Saved entries:

..............................

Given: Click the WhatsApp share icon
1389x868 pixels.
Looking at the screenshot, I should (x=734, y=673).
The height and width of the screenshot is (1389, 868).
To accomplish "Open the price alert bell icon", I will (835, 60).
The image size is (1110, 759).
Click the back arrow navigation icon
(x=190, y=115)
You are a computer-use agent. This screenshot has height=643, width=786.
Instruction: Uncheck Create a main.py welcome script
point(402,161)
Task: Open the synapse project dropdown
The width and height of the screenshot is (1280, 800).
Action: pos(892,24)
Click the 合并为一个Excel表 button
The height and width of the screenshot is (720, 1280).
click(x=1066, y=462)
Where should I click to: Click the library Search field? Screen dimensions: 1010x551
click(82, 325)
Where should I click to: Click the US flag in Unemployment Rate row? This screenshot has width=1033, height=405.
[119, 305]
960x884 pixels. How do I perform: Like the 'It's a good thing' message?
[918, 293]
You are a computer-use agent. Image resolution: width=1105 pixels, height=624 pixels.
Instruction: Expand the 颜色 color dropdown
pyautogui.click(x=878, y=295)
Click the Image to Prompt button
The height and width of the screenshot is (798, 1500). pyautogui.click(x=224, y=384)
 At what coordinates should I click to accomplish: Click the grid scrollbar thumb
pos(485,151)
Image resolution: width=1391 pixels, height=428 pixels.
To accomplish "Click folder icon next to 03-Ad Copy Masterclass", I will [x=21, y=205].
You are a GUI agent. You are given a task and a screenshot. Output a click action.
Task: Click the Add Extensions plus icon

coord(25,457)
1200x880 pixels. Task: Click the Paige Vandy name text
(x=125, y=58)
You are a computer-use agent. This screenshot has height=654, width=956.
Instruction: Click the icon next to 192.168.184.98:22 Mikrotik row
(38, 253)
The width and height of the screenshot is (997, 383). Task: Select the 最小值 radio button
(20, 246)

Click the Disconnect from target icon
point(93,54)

..............................

WHAT THE TASK ASKS: The string "computer" may appear in the entries. Say how many lines contain it, as a bare number.

SOLUTION TO THIS PROBLEM: 3